EXERCISE GOAL
From the first line to the last, restate the data word for word.

Stored items:
==================================================

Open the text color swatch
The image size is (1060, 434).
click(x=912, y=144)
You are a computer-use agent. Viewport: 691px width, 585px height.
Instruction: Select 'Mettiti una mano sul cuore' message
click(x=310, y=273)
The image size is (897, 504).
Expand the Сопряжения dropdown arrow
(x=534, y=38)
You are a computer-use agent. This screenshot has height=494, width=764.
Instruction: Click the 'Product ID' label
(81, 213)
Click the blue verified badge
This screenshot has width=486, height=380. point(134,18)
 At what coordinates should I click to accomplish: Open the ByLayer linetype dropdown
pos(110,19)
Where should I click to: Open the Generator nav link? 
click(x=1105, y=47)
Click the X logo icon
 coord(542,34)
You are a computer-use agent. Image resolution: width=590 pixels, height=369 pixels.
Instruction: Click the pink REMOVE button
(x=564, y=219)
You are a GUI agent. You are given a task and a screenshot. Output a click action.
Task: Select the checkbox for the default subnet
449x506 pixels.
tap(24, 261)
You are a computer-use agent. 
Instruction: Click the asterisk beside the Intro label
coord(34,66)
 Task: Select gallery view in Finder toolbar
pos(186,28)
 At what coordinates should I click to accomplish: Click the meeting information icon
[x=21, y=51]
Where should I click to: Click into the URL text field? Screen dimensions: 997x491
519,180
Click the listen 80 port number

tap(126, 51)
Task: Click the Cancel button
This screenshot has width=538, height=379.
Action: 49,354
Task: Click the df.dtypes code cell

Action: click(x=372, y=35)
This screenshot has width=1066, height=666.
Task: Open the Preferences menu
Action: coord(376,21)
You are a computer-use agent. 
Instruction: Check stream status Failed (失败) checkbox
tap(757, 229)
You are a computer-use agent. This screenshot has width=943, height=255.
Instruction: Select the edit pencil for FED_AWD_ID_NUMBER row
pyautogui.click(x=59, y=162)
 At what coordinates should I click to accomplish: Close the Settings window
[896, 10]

==================================================

ANSWER TO THIS EXERCISE
Open the text color swatch
The image size is (1060, 434).
click(x=912, y=144)
You are a computer-use agent. Viewport: 691px width, 585px height.
Instruction: Select 'Mettiti una mano sul cuore' message
click(x=310, y=273)
The image size is (897, 504).
Expand the Сопряжения dropdown arrow
(x=534, y=38)
You are a computer-use agent. This screenshot has height=494, width=764.
Instruction: Click the 'Product ID' label
(81, 213)
Click the blue verified badge
This screenshot has width=486, height=380. point(134,18)
 At what coordinates should I click to accomplish: Open the ByLayer linetype dropdown
pos(110,19)
Where should I click to: Open the Generator nav link? 
click(x=1105, y=47)
Click the X logo icon
 coord(542,34)
You are a computer-use agent. Image resolution: width=590 pixels, height=369 pixels.
Instruction: Click the pink REMOVE button
(x=564, y=219)
You are a GUI agent. You are given a task and a screenshot. Output a click action.
Task: Select the checkbox for the default subnet
449x506 pixels.
tap(24, 261)
You are a computer-use agent. 
Instruction: Click the asterisk beside the Intro label
coord(34,66)
 Task: Select gallery view in Finder toolbar
pos(186,28)
 At what coordinates should I click to accomplish: Click the meeting information icon
[x=21, y=51]
Where should I click to: Click into the URL text field? Screen dimensions: 997x491
519,180
Click the listen 80 port number

tap(126, 51)
Task: Click the Cancel button
This screenshot has width=538, height=379.
Action: 49,354
Task: Click the df.dtypes code cell

Action: click(x=372, y=35)
This screenshot has width=1066, height=666.
Task: Open the Preferences menu
Action: coord(376,21)
You are a computer-use agent. 
Instruction: Check stream status Failed (失败) checkbox
tap(757, 229)
You are a computer-use agent. This screenshot has width=943, height=255.
Instruction: Select the edit pencil for FED_AWD_ID_NUMBER row
pyautogui.click(x=59, y=162)
 At what coordinates should I click to accomplish: Close the Settings window
[896, 10]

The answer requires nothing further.